PROBLEM:
Every record below must be returned exactly as it was received.
(Beginning of DATASET RECORDS)
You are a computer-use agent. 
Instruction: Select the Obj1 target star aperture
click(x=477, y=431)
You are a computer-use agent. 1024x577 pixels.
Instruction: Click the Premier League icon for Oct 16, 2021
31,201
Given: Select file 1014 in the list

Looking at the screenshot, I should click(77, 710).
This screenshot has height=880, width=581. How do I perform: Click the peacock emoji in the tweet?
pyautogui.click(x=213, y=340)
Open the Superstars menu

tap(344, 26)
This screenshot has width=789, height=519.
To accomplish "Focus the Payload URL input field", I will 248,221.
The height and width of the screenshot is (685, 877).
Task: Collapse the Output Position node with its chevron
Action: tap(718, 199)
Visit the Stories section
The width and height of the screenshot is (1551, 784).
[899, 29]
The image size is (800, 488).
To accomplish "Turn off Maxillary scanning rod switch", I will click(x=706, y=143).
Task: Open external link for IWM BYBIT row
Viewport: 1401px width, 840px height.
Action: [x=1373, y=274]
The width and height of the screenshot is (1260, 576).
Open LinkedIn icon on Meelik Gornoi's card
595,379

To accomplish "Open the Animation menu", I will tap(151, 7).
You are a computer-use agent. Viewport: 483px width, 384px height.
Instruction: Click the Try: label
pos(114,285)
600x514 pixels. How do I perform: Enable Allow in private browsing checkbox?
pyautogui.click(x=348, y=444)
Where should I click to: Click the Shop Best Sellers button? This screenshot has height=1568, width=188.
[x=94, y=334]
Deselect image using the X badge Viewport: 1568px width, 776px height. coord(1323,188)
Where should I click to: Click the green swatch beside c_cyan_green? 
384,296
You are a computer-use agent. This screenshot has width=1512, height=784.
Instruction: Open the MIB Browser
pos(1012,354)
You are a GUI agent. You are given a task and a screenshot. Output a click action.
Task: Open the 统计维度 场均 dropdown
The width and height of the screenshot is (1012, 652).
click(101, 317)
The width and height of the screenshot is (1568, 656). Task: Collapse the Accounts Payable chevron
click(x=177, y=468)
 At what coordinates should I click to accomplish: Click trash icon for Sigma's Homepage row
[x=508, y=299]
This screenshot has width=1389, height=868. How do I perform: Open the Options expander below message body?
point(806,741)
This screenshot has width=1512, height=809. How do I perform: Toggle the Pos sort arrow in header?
(End of DATASET RECORDS)
SOLUTION FOR THIS TASK:
You are a computer-use agent. 
Instruction: Select the Obj1 target star aperture
click(x=477, y=431)
You are a computer-use agent. 1024x577 pixels.
Instruction: Click the Premier League icon for Oct 16, 2021
31,201
Given: Select file 1014 in the list

Looking at the screenshot, I should click(77, 710).
This screenshot has height=880, width=581. How do I perform: Click the peacock emoji in the tweet?
pyautogui.click(x=213, y=340)
Open the Superstars menu

tap(344, 26)
This screenshot has width=789, height=519.
To accomplish "Focus the Payload URL input field", I will 248,221.
The height and width of the screenshot is (685, 877).
Task: Collapse the Output Position node with its chevron
Action: tap(718, 199)
Visit the Stories section
The width and height of the screenshot is (1551, 784).
[899, 29]
The image size is (800, 488).
To accomplish "Turn off Maxillary scanning rod switch", I will click(x=706, y=143).
Task: Open external link for IWM BYBIT row
Viewport: 1401px width, 840px height.
Action: [x=1373, y=274]
The width and height of the screenshot is (1260, 576).
Open LinkedIn icon on Meelik Gornoi's card
595,379

To accomplish "Open the Animation menu", I will tap(151, 7).
You are a computer-use agent. Viewport: 483px width, 384px height.
Instruction: Click the Try: label
pos(114,285)
600x514 pixels. How do I perform: Enable Allow in private browsing checkbox?
pyautogui.click(x=348, y=444)
Where should I click to: Click the Shop Best Sellers button? This screenshot has height=1568, width=188.
[x=94, y=334]
Deselect image using the X badge Viewport: 1568px width, 776px height. coord(1323,188)
Where should I click to: Click the green swatch beside c_cyan_green? 
384,296
You are a computer-use agent. This screenshot has width=1512, height=784.
Instruction: Open the MIB Browser
pos(1012,354)
You are a GUI agent. You are given a task and a screenshot. Output a click action.
Task: Open the 统计维度 场均 dropdown
The width and height of the screenshot is (1012, 652).
click(101, 317)
The width and height of the screenshot is (1568, 656). Task: Collapse the Accounts Payable chevron
click(x=177, y=468)
 At what coordinates should I click to accomplish: Click trash icon for Sigma's Homepage row
[x=508, y=299]
This screenshot has width=1389, height=868. How do I perform: Open the Options expander below message body?
point(806,741)
This screenshot has width=1512, height=809. How do I perform: Toggle the Pos sort arrow in header?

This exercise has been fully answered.